L’opera che a nostro avviso riassume, più e meglio d’ogni altra, il travaglio psicologico di Verne, e le sue fantasie di liberazione e di superamento, è Un viaggio al centro della Terra. Di questo romanzo Marcel Moré si occupa assai poco: mentre basteranno – crediamo – alcuni cenni per farne comprendere l’alto valore simbolico, e l’indiretto potere di rivelazione.
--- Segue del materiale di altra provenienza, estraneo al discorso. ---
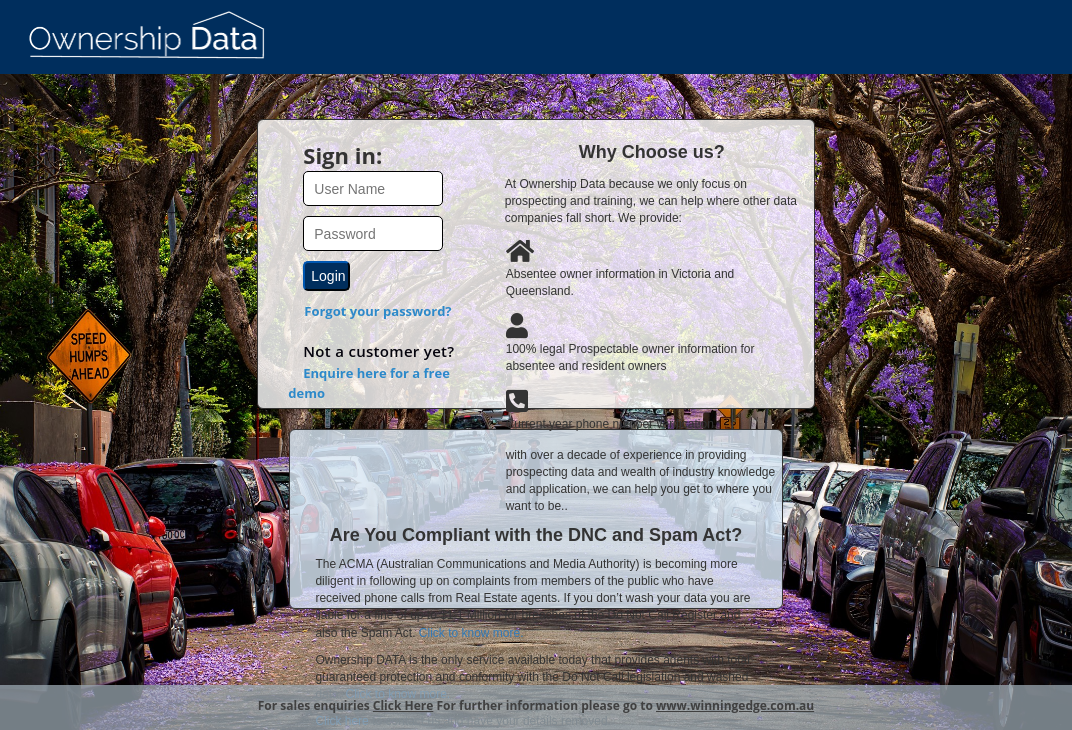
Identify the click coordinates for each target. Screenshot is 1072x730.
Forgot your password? (377, 311)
Il « viaggio »· può intendersi come il sogno – o la rêverie – di un giovane, Axel, in cui l’autore si identifica. E’ un ragazzo timido e inibito, che obbedisce pavidamente alle imposizioni di un « padre »·· per cui ha timore e venerazione: il non cattivo, ma autoritario zio Otto Lidenbrock, a cui Axel non è mai riuscito a confessare il platonico sentimento che lo lega alla cugina Gretchen (superfluo osservare che questa è da vedersi come un duplicato gentile e benevolente della cugina Carolina, invano amata da Verne fanciullo). Inutilmente Axel cerca di trattenere lo zio dall’intraprendere la spedizione al centro della Terra, spedizione che egli stesso ha reso possibile decifrando un antico documento. I due partono: Lidenbrock con l’entusiasmo fanatico dei soggetti paranoicali, Axel con tutte le incertezze dell’adolescente alle soglie di un’unica e tremenda esperienza.
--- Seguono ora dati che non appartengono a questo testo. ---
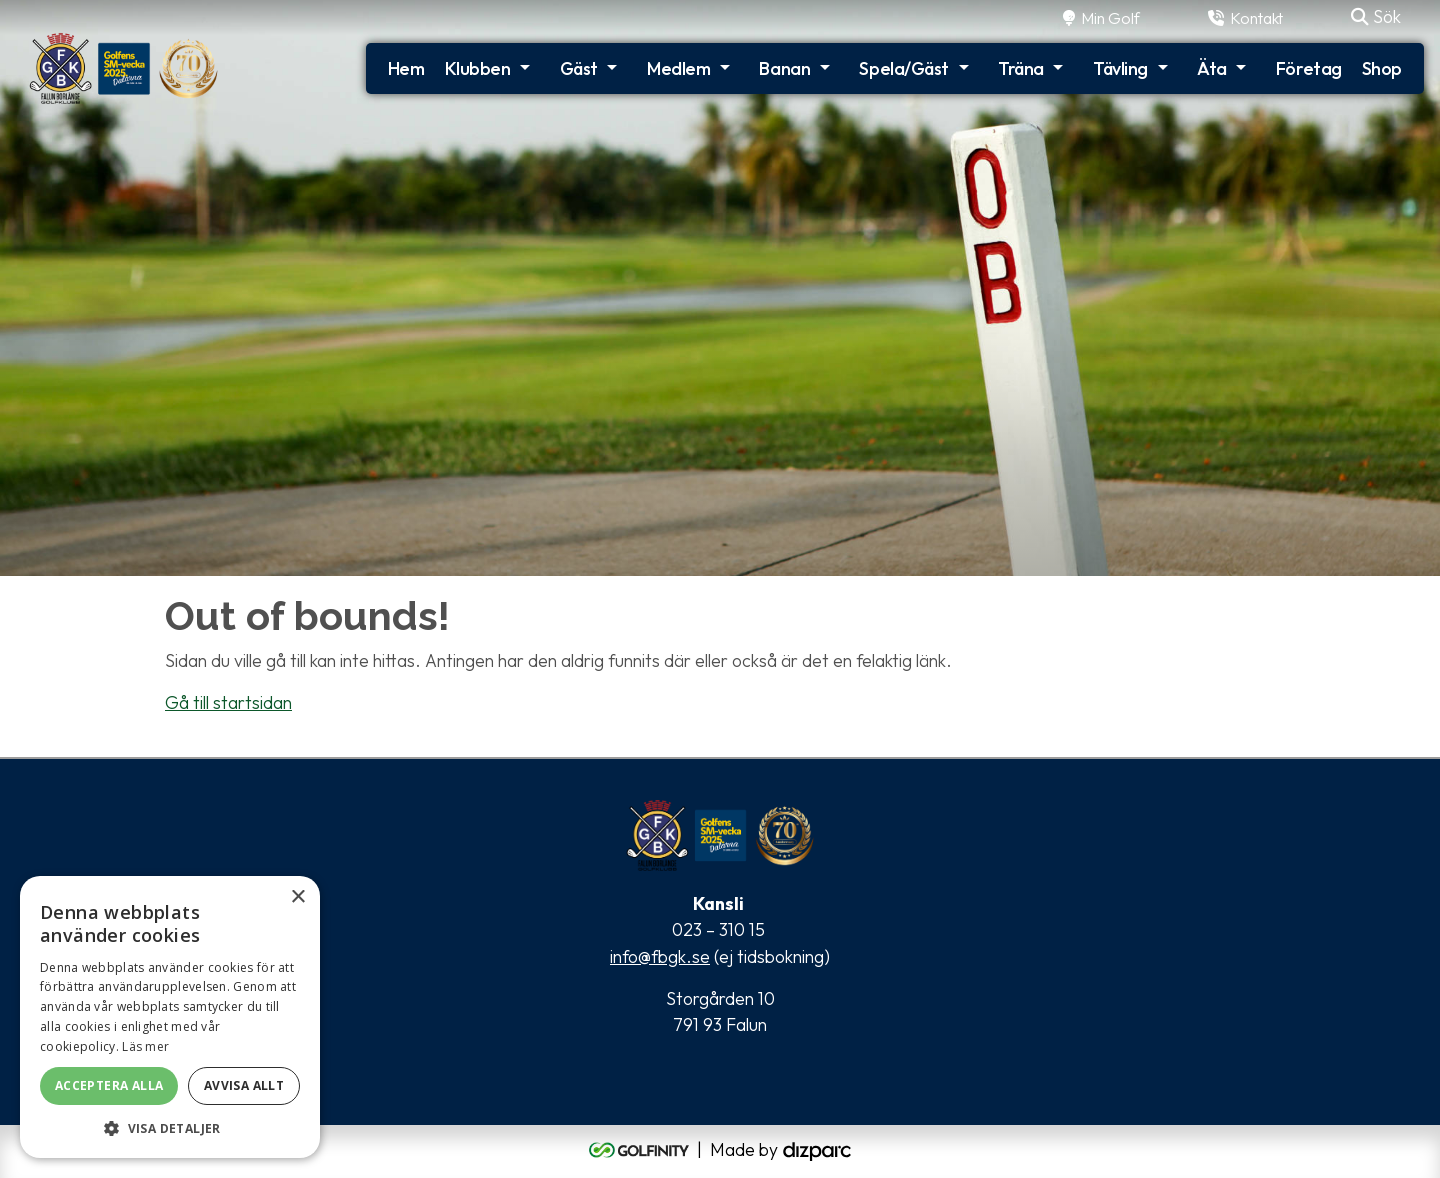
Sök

Ma quale esperienza? Una certa familiarità con i simboli dell’inconscio fa capire che si tratta, in sostanza, di un’iniziazione sessuale. La « terra » è una grande imago femminile, e nella sua intimità penetrano tre uomini: Lidenbrock, Axel e la guida Hans (il numero tre è un noto simbolo dell’apparato maschile) passa attraverso una serie di paurose « prove ». Si perde in oscuri cunicoli, affronta mostri e tempeste…: si trova, cioè, nel bel mezzo delle sue fantasie e dei suoi conflitti psicosessuali infantili. Lo zio e la guida appaiono qualche volta come figure di genitori «migliorati», che lo accompagnano e lo assistono nell’impresa.
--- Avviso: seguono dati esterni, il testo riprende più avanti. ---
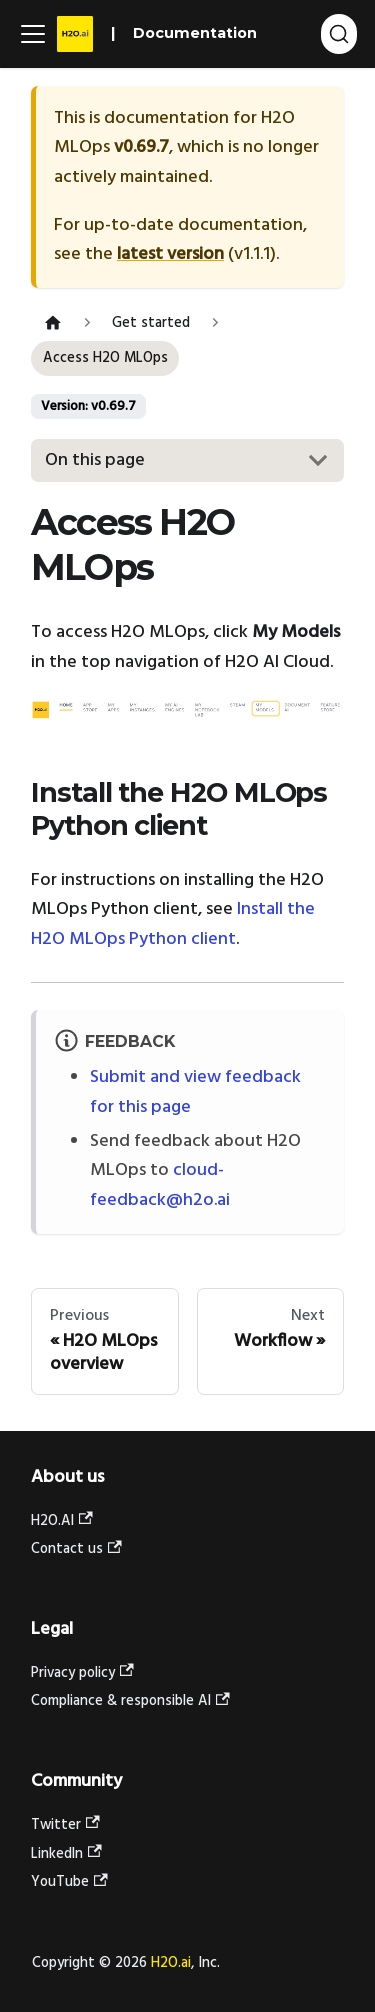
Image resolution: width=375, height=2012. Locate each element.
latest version (170, 254)
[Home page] (52, 323)
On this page (95, 460)
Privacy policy (82, 1673)
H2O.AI (62, 1521)
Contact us (76, 1549)
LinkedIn (66, 1854)
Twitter (65, 1825)
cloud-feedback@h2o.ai (160, 1185)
Molti episodi del· «· viaggio » si prestano a interpretazioni (ma lo stesso si potrebbe dire di varie altre vicende narrate da Verne, a cominciare da quella descritta in Dalla Terra alla Luna) simboliche. Il « centro della terra » rappresenta l’intimità più profonda della madre o della donna; il vulcano centrale, per cui i tre discendono, è simbolo della vagina; il labirinto è l’interno del corpo femminile; rimanere senz’acqua ripete la paura di restar privi dell’alimento materno; il mare sotterraneo è il liquido amniotico… ecc. ecc. Da ultimo, Axel appare trasformato: prende iniziative, è pieno di ardimento e di slancio, fa saltare per aria una enorme ostruzione rocciosa… A questo punto, la vicenda diventa una tipica fantasia di nascita. Forze espulsive violente immettono nel mondo e restituiscono alla realtà un Axel letteralmente rinato, che viene a trovarsi – dalle brume nordiche e dal « gelo » anche affettivo da cui era partito – in una terra tiepida in cui abbondano cibo, frutti ed acqua. E’ diventato ormai un vero uomo, che può pertanto avvicinare sessualmente, e sposare, la donna che prima osava appena sfiorare con lo sguardo. Si sente eroe, ed è perciò l’eguale del « padre » Lidenbrock, di cui condivide la fortuna e la gloria…
In questa fantastica esperienza c’è praticamente tutto quel che Verne avrebbe potuto sperimentare se, anziché esternalizzarla in un romanzo, avesse vissuto dall’interno la vicenda di Axel, prendendo coscienza dei suoi significati, e rielaborandola in prima persona. A questo punto qualcuno potrebbe dire che in tal caso avremmo avuto un Verne più sano, ma non l’autore dei Voyages extraordinaires. Noi siamo d’altro parere, ma non è questo il momento, né il luogo di discutere il problema, tanto più che esso appare, se riferito a uno scrittore defunto, non molto più realistico di… una fantasia di Giulio Verne!